Cheap & cheerful: Struggling H&M is trying something new: a bargain-basement type outlet called "Afound." The first will open in Sweden this year, Quartz says, adding, "H&M's move is somewhat unusual in that H&M, itself a fashion brand, will be selling clothes from other labels."

"Disrespectful to chickens": The most-complained-about ad in the U.K. last year was a KFC ad by Mother London that featured a chicken dancing to DMX's "X Gon' Give It to Ya," according to the Advertising Standards Authority (ASA) annual list, as reported by The Guardian. The Guardian says people complained to the ASA that the ad was "disrespectful to chickens and distressing for vegetarians, vegans and children".

5 percent: Pandora, the streaming service, is laying off 5 percent of its workforce "as it switches to new services automating some of its advertising and marketing," TechCrunch reports.

A cool $3 billion: Fox signed a deal to become broadcast partner of the NFL's "Thursday Night Football" package, beating out CBS and NBC. Ad Age's Anthony Crupi's sources say the five-year deal has a $3 billion price tag.

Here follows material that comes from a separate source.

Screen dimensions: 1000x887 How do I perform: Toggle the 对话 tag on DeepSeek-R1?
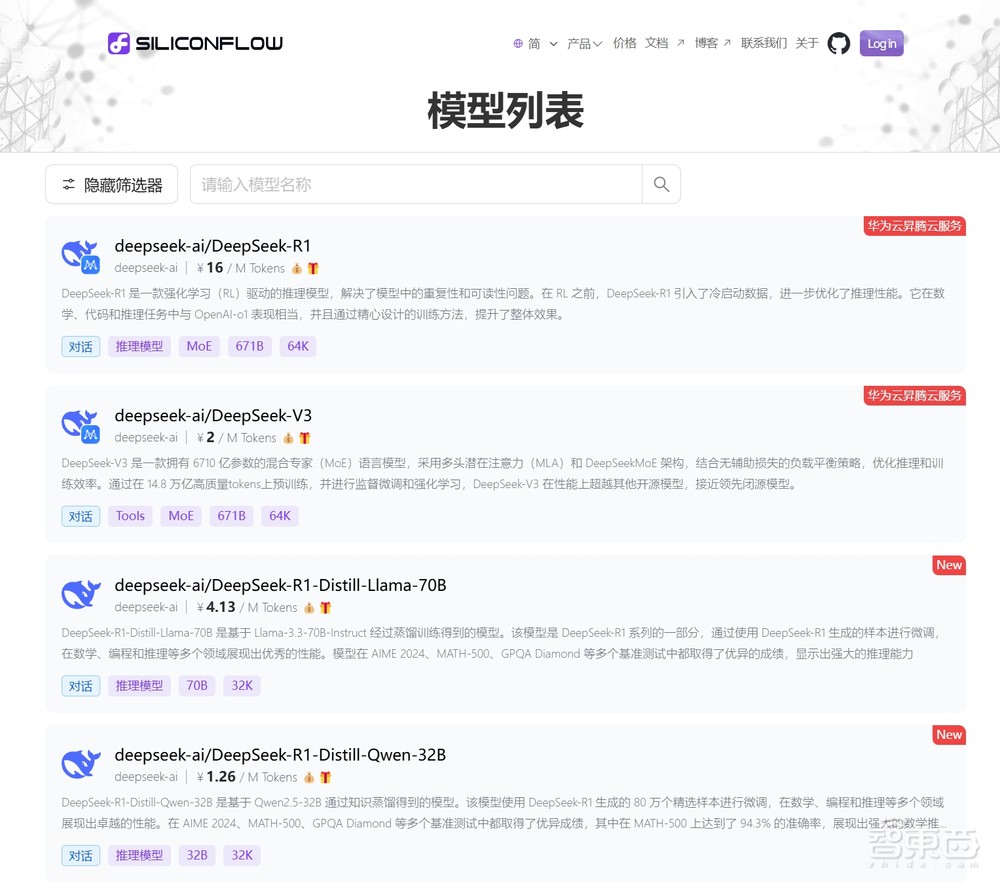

Interesting: YouTube TV signed a deal for exclusive rights to games with a new Major League Soccer team in L.A., called the Los Angeles Football Club, Variety says. The report says it's "the first time a streaming service of any kind has made such a deal with a U.S. pro sports team instead of a TV alternative." The team's owners include Magic Johnson, Will Ferrell and Peter Guber.

Number of the day: Twitter has let 1.4 million people know they saw propaganda from Russian trolls during the 2016 U.S. presidential election, Recode reports.

Creativity pick of the day: Nike Korea released a rap video, and it's riveting. It's by Wieden & Kennedy Tokyo, and is a collaboration with rapper Jay Park. It features unusual feats of athleticism in a wintry, snowy Seoul–just in time for the 2018 Winter Olympics. Watch it here.